**What is required**:
Please pull out each line of the entries that contains the string "width".

■ ■ ■ ■

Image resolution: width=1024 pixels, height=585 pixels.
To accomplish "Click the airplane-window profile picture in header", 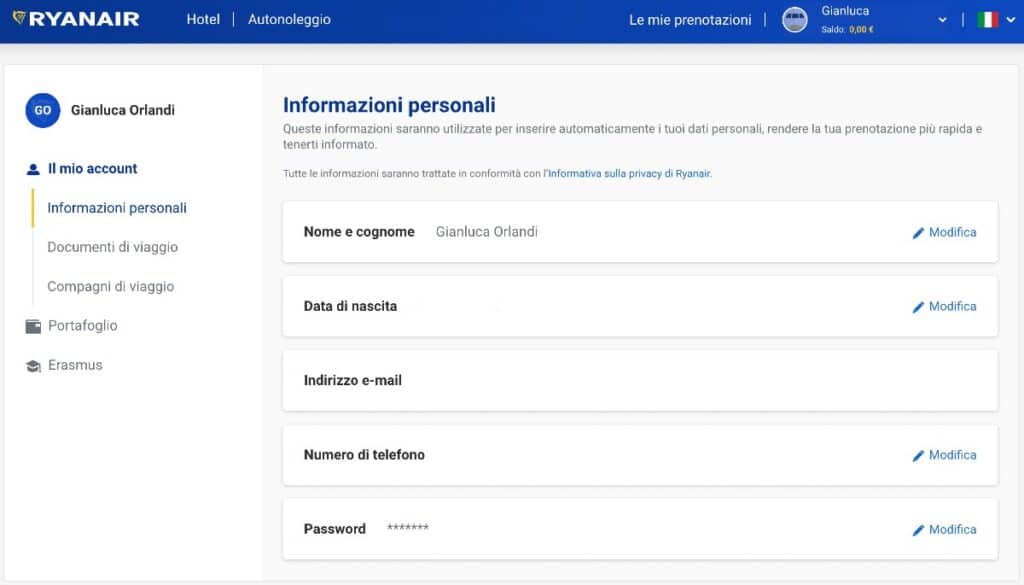I will click(794, 20).
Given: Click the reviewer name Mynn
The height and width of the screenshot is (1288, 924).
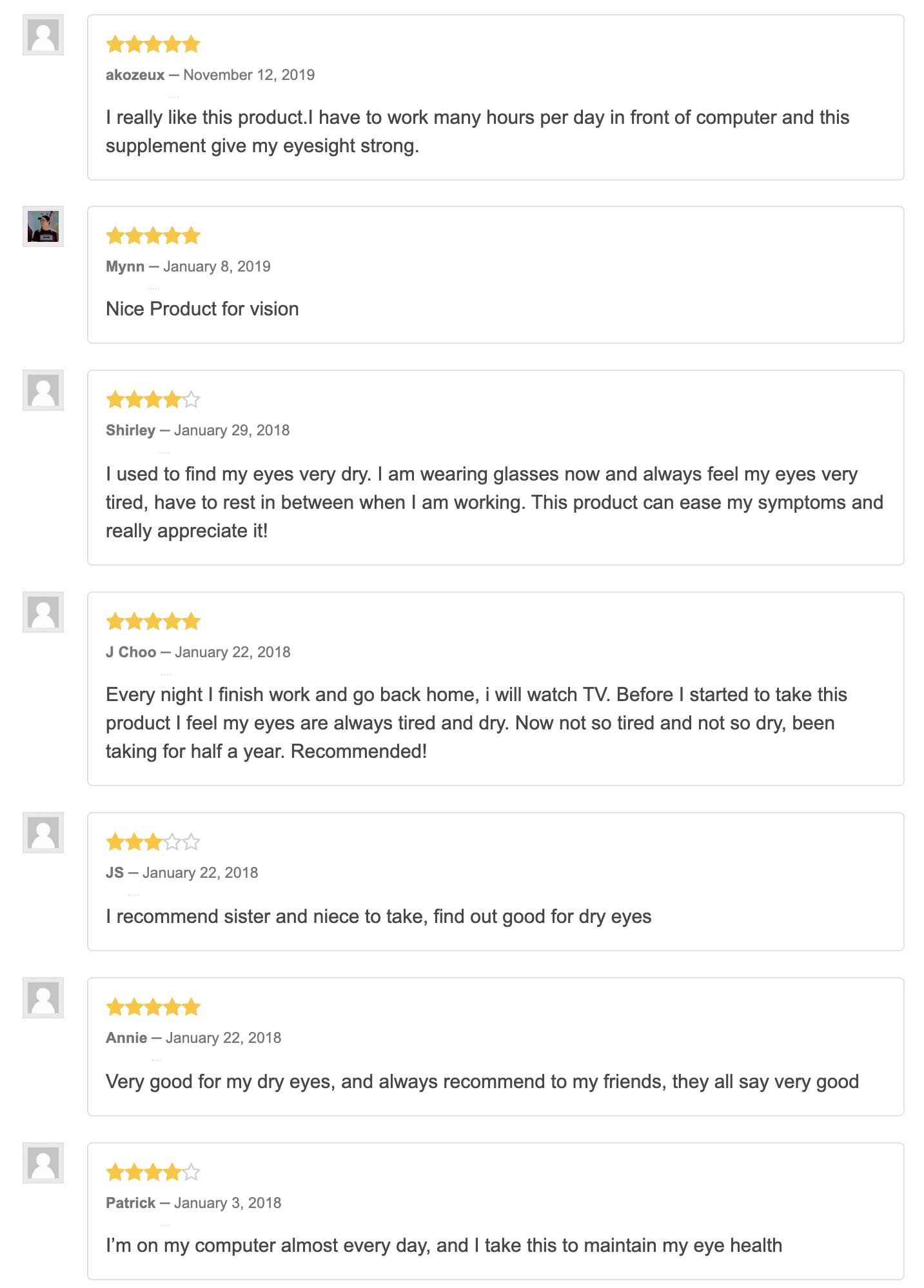Looking at the screenshot, I should coord(125,266).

■ ■ ■ ■

**Output for this task**:
Image resolution: width=1024 pixels, height=585 pixels.
The height and width of the screenshot is (1288, 924).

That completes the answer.